None of us does this perfectly.  We’re all refusing to let go of something inside that keeps us from embracing who we really are and living the kind of full life that God intends for us.  The good news is that our refusal to let go doesn’t change who we are as God’s beloved children; it only keeps us from recognizing the truth about ourselves.
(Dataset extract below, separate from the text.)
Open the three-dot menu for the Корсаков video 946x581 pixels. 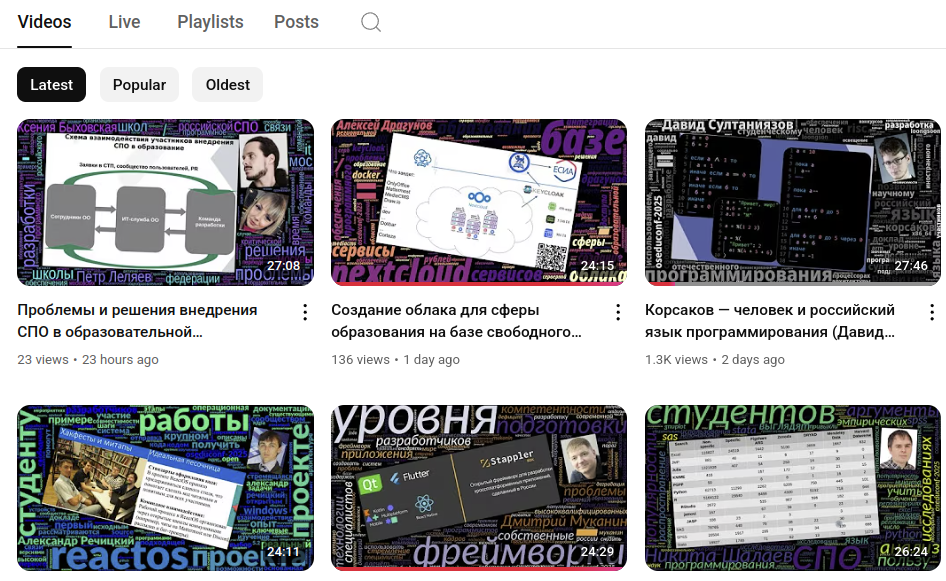pyautogui.click(x=931, y=312)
As I was writing this sermon, I got a message about an old college buddy who passed away quite suddenly this weekend.  Like all such announcements, it reminded me of the fragility of our biological existence.  It also reminded me that the call to let go extends even to letting go of life itself.  God asks a lot from us (everything, in fact).  I compare it to doing a trust fall off the edge of the Grand Canyon, believing that we are held, as the apostle Paul says, by a reality that is higher, deeper, longer, and broader than we can possible imagine.  It is the Love that passes knowledge and the peace surpassing understanding.  When we are called upon to trust and let go, whether it’s letting go of some person, thing, or idea that we’re clinging to for happiness and security or letting go of life itself in our final moments, we journey forward in faith, trusting that we are not wandering into the darkness, but are being welcomed into the light.  We are not enveloped by oblivion; we are embraced by eternity.